La calanque, non pas de Cassis, mais de Méjean.
Non pas à l’Est, mais à l’Ouest de Massalia.
Route phocéenne tout de même, non pas des colons qui s’en retournent en Ionie, vers la cité-mère, mais d’un de ses fils les plus illustres : Pythéas, qui ne craint pas de franchir les colonnes d’Héraklès.
La calanque, et non les calanques. Pas de pluriel qui induit une énumération superficielle, mais le singulier pour dire l’absence de concurrence, une qualité inégalable.
Le visage de la calanque de Méjean est celui d’un joyau grec, plus exactement, crétois, qui se nomme Λουτρό – ΛΟΥΤΡΟ.
Visage de la simplicité, du bel ordonnancement, de l’harmonie.
Ce fut la Grèce avec les ferrys, les sacs à dos et les chaussures de marche. Plusieurs décennies après, le souvenir de la fascination demeure intact.
Visage de l’île des Minoens, mais aussi visage de l’archipel des Rhodiens, en particulier, de Κάρπαθος – ΚΑΡΠΑΘΟΣ.
Un ferry par semaine en partance du Pirée, au printemps. Pour plus de souplesse et de mobilité, on se voyait dans l’obligation de programmer la visite en été et de renoncer ainsi à voir l’île avec les fleurs du renouveau.
Mais Κάρπαθος – ΚΑΡΠΑΘΟΣ en été, avec seulement les pins verdoyants et l’onde bleue, c’est encore fabuleux. Le visage de la calanque de Méjean reflète avec générosité la beauté sauvage de Κάρπαθος – ΚΑΡΠΑΘΟΣ. Jugez-en plutôt.
Tout ça à la calanque de Méjean ? Oui, tout ça à la calanque de Méjean, avec en prime, l’expérience du récent voyage initiatique. Pas seulement la réalisation in situ, mais le prélude aussi, sans oublier l’épilogue, au souffle wagnérien.
Visage d’anfractuosité, non par défiance ou par malveillance, mais par souci de coquetterie.
Visage de l’été en automne. Visage de l’été indien, comme lorsque le Zeph s’est lancé plein de confiance vers l’Hellade.
Communion avec la nature prospère, les éléments en paix.
Visage parfumé grâce à la résine capiteuse des conifères et à mille autres plantes odorantes qui surgissent de la roche blanche.
Visage du plaisir des mouillages.
Visage de la jouissance du privilège, de la liberté exaltée.
Mais aussi, visage du destin de la solitude.

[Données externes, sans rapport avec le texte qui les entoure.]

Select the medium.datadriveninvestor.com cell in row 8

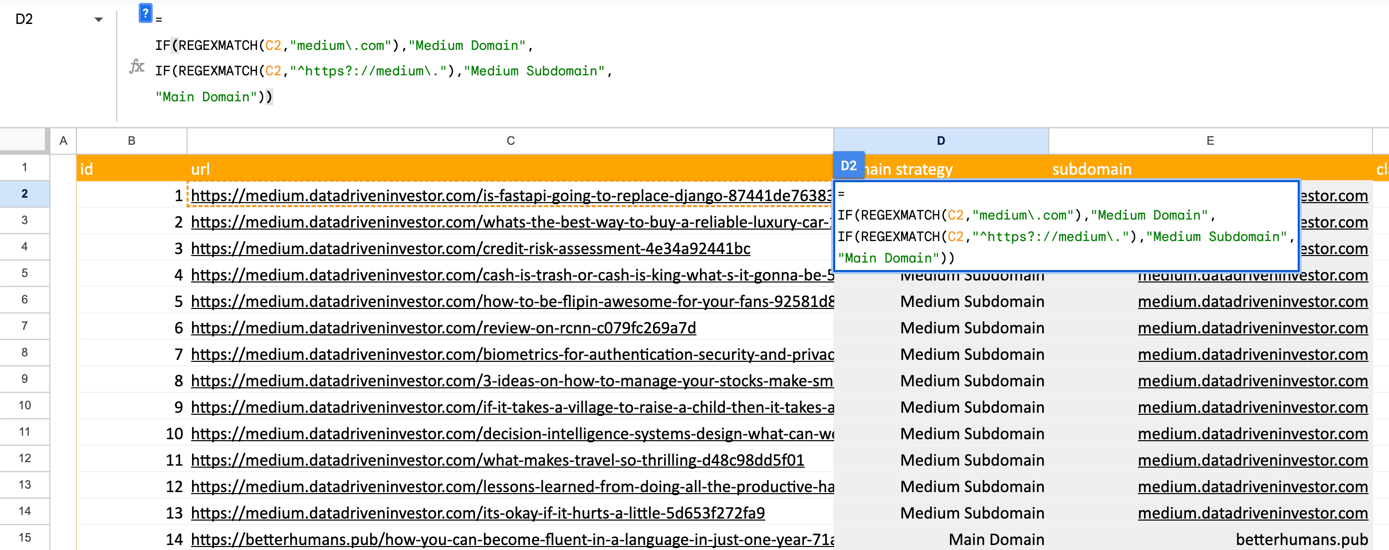click(1252, 354)
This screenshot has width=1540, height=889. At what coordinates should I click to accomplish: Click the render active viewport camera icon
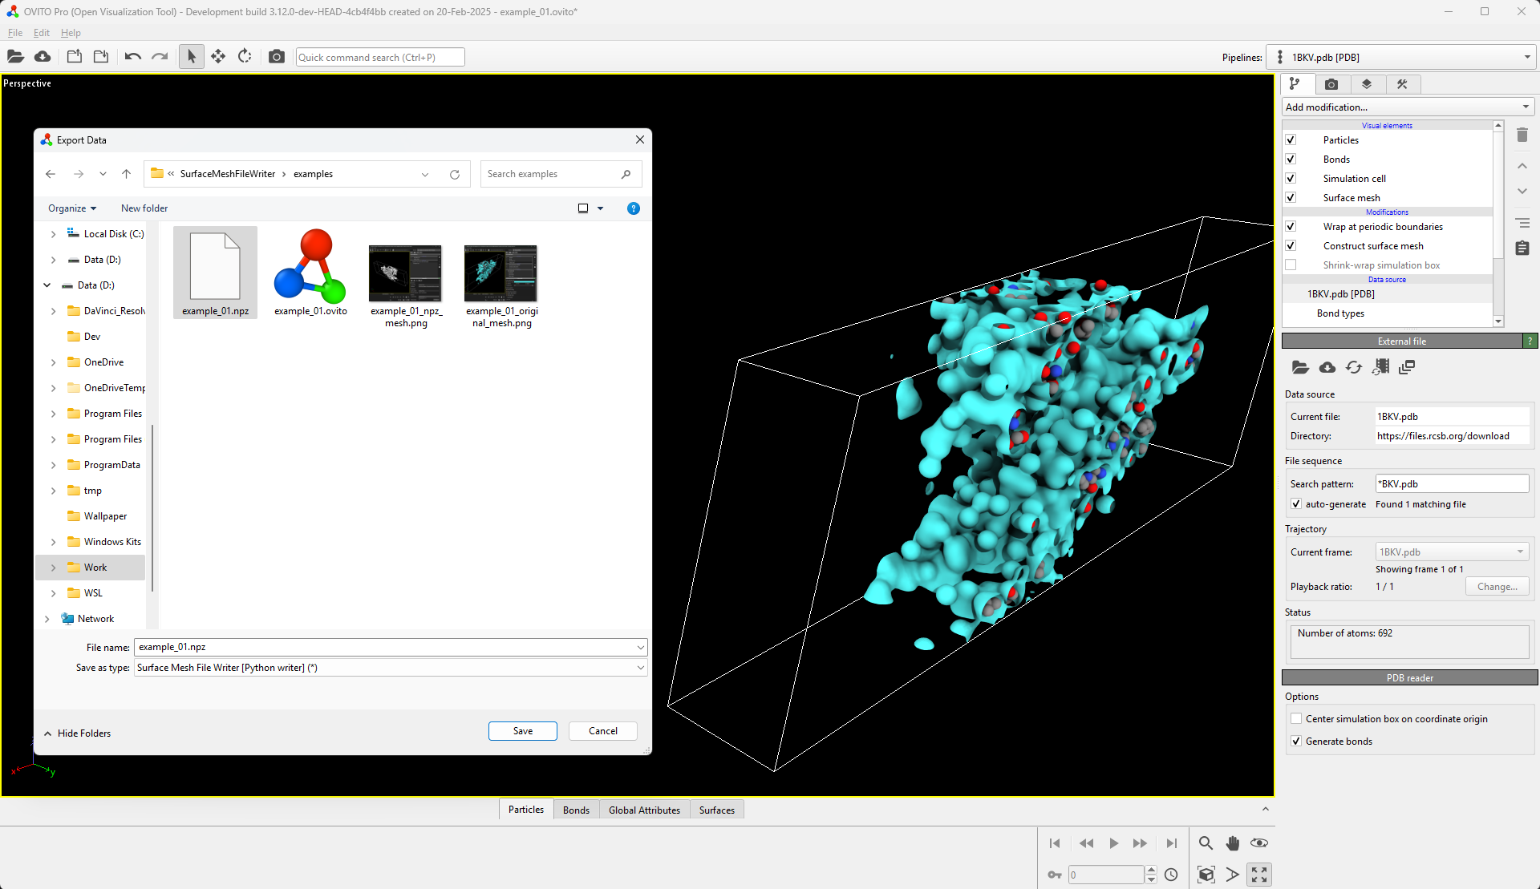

Visage homérique, enchanteur et inévitable.
Visage du pouvoir de fascination de l’entre-deux. Enchantement de la jonction entre l’espace de la mouvance et celui de la stabilité.
Visage de la clémence du mistral. Avant la balade, le mistral a soufflé jusqu’à 50 km/h. Le Zeph, chatouillé sur ses bers, émettait des craquements qui inquiétaient le capitaine. Après la randonnée, pendant que cet article était en gestation, Météo France annonçait des rafales jusqu’à une centaine de km/h. La balade dans la calanque de Méjean a eu lieu au cours de l’accalmie qui séparait les deux déchaînements.
Le visage de la calanque de Méjean est celui du plaisir retrouvé, ravivé et amplifié.
C’est le visage d’une douce plénitude, du splendide bonheur δημοτικό – ΔΗΜΟΤΙΚΟ.